(EXERCISE AIM) Give back the whole listing word for word and skip each picture.

THE DATA: Begin

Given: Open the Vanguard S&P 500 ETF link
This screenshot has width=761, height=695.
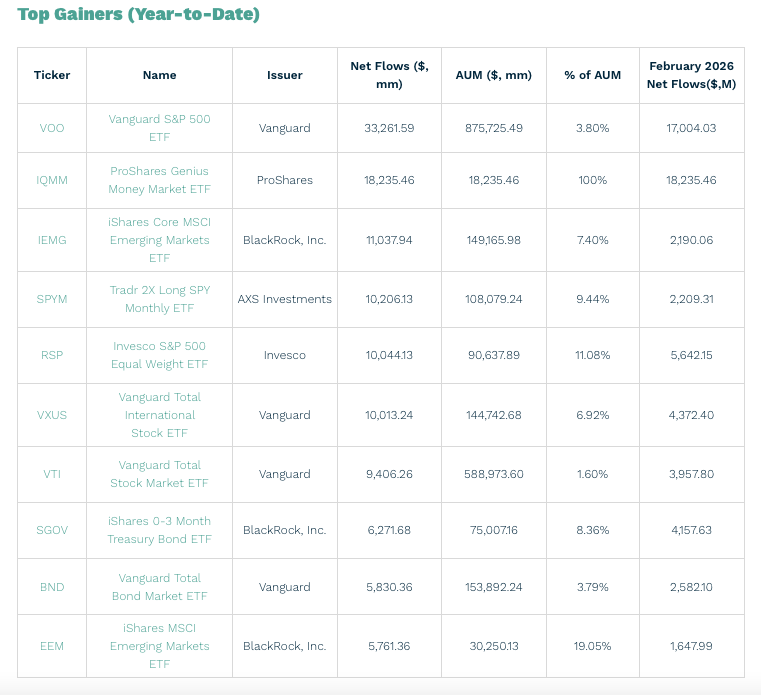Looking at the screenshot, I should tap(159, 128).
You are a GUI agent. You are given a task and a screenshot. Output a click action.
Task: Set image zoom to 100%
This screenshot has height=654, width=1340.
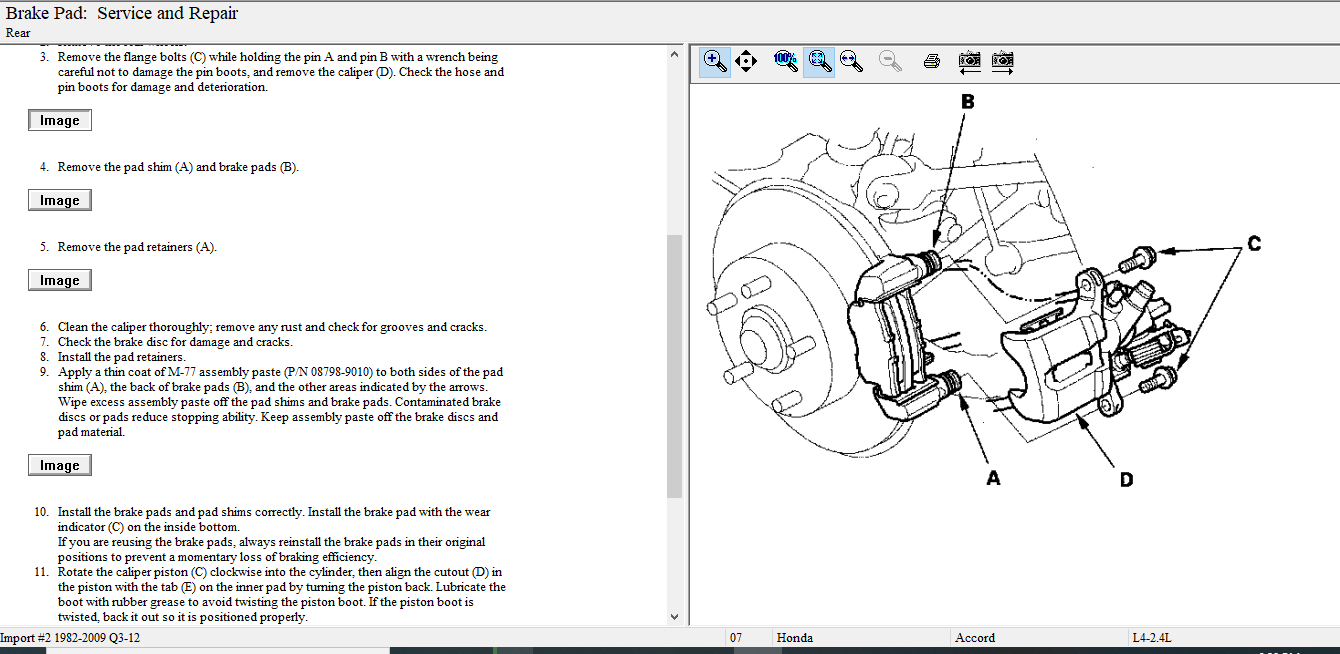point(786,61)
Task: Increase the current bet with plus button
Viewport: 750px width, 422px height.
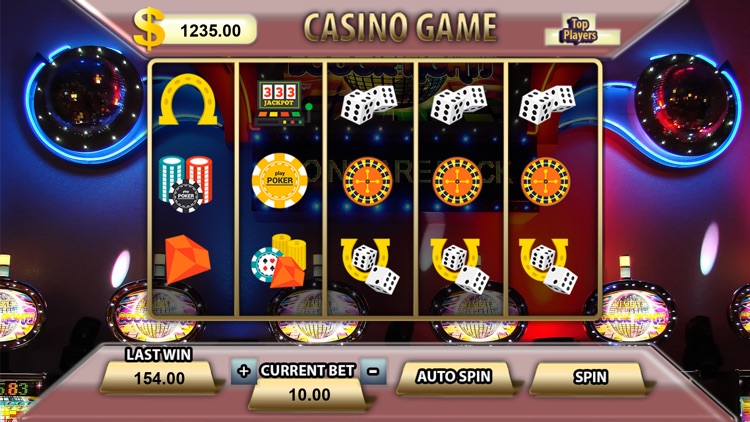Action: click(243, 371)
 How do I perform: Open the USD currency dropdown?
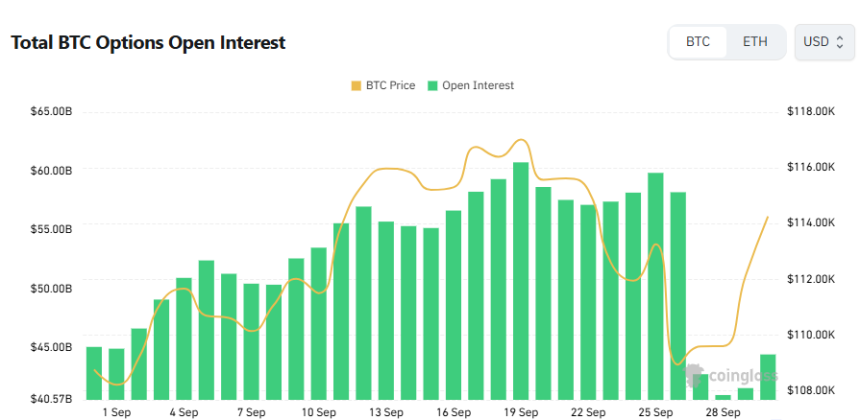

THE DATA: End

(WRITTEN REPLY)
Given: Open the Vanguard S&P 500 ETF link
This screenshot has width=761, height=695.
Looking at the screenshot, I should tap(159, 128).
You are a GUI agent. You are given a task and a screenshot. Output a click action.
Task: Set image zoom to 100%
This screenshot has height=654, width=1340.
point(786,61)
Task: Increase the current bet with plus button
Viewport: 750px width, 422px height.
Action: click(243, 371)
 How do I perform: Open the USD currency dropdown?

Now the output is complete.